▸ EXERCISE OBJECTIVE:
Could you give the data below again with every "Screen dimensions" swapped for "Display size" and everything else left unchanged?

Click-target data
_____
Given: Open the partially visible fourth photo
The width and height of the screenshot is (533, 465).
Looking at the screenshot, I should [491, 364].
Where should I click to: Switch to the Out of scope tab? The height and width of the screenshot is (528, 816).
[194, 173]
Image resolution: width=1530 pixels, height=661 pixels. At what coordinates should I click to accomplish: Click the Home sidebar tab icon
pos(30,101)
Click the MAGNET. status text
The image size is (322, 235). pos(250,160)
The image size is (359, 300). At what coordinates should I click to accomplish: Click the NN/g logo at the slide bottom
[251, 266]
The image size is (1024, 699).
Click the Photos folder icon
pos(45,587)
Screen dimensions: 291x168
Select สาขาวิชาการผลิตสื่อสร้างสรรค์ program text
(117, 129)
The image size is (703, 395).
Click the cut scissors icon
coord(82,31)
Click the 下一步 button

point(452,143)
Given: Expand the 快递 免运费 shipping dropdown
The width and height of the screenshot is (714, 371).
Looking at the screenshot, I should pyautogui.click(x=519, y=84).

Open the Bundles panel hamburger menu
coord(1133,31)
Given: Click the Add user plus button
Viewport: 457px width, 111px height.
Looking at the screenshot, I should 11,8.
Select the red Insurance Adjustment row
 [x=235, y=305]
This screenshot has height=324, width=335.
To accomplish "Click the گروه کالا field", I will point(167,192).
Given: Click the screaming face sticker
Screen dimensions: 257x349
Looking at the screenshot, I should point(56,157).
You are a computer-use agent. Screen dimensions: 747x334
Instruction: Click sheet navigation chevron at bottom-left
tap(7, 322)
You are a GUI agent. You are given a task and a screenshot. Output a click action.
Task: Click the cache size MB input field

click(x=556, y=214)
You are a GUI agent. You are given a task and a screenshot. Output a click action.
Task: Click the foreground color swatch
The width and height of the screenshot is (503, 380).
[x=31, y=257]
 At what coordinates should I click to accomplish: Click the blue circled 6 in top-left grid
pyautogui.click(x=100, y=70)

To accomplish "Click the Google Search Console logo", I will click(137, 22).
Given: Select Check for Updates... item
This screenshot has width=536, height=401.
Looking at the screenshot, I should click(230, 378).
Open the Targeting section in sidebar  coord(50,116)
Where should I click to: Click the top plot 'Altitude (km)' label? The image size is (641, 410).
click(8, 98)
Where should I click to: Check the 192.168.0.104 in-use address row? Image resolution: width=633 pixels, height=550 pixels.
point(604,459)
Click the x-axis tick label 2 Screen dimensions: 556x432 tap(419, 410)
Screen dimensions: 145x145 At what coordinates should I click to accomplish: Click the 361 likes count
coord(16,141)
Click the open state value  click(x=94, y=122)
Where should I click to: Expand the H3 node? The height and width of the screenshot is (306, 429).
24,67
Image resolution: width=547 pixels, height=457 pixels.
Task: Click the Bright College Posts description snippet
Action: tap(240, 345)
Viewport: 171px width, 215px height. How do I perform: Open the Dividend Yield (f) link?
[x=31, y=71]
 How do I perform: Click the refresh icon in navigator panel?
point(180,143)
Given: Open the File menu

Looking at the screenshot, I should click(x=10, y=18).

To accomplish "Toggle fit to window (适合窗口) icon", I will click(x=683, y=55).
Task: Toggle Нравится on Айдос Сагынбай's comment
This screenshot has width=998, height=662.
_____
▸ OUTPUT OF THE EXERCISE:
Given: Open the partially visible fourth photo
The width and height of the screenshot is (533, 465).
Looking at the screenshot, I should [491, 364].
Where should I click to: Switch to the Out of scope tab? The height and width of the screenshot is (528, 816).
[194, 173]
Image resolution: width=1530 pixels, height=661 pixels. At what coordinates should I click to accomplish: Click the Home sidebar tab icon
pos(30,101)
Click the MAGNET. status text
The image size is (322, 235). pos(250,160)
The image size is (359, 300). At what coordinates should I click to accomplish: Click the NN/g logo at the slide bottom
[251, 266]
The image size is (1024, 699).
Click the Photos folder icon
pos(45,587)
Display size: 291x168
Select สาขาวิชาการผลิตสื่อสร้างสรรค์ program text
(117, 129)
The image size is (703, 395).
Click the cut scissors icon
coord(82,31)
Click the 下一步 button

point(452,143)
Given: Expand the 快递 免运费 shipping dropdown
The width and height of the screenshot is (714, 371).
Looking at the screenshot, I should pyautogui.click(x=519, y=84).

Open the Bundles panel hamburger menu
coord(1133,31)
Given: Click the Add user plus button
Viewport: 457px width, 111px height.
Looking at the screenshot, I should 11,8.
Select the red Insurance Adjustment row
 [x=235, y=305]
This screenshot has height=324, width=335.
To accomplish "Click the گروه کالا field", I will point(167,192).
Given: Click the screaming face sticker
Display size: 257x349
Looking at the screenshot, I should point(56,157).
You are a computer-use agent. Display size: 747x334
Instruction: Click sheet navigation chevron at bottom-left
tap(7, 322)
You are a GUI agent. You are given a task and a screenshot. Output a click action.
Task: Click the cache size MB input field

click(x=556, y=214)
You are a GUI agent. You are given a task and a screenshot. Output a click action.
Task: Click the foreground color swatch
The width and height of the screenshot is (503, 380).
[x=31, y=257]
 At what coordinates should I click to accomplish: Click the blue circled 6 in top-left grid
pyautogui.click(x=100, y=70)

To accomplish "Click the Google Search Console logo", I will click(137, 22).
Given: Select Check for Updates... item
This screenshot has width=536, height=401.
Looking at the screenshot, I should click(230, 378).
Open the Targeting section in sidebar  coord(50,116)
Where should I click to: Click the top plot 'Altitude (km)' label? The image size is (641, 410).
click(8, 98)
Where should I click to: Check the 192.168.0.104 in-use address row? Image resolution: width=633 pixels, height=550 pixels.
point(604,459)
Click the x-axis tick label 2 Display size: 556x432 tap(419, 410)
Display size: 145x145 At what coordinates should I click to accomplish: Click the 361 likes count
coord(16,141)
Click the open state value  click(x=94, y=122)
Where should I click to: Expand the H3 node? The height and width of the screenshot is (306, 429).
24,67
Image resolution: width=547 pixels, height=457 pixels.
Task: Click the Bright College Posts description snippet
Action: tap(240, 345)
Viewport: 171px width, 215px height. How do I perform: Open the Dividend Yield (f) link?
[x=31, y=71]
 How do I perform: Click the refresh icon in navigator panel?
point(180,143)
Given: Open the File menu

Looking at the screenshot, I should click(x=10, y=18).

To accomplish "Toggle fit to window (适合窗口) icon", I will click(x=683, y=55).
Task: Toggle Нравится on Айдос Сагынбай's comment
This screenshot has width=998, height=662.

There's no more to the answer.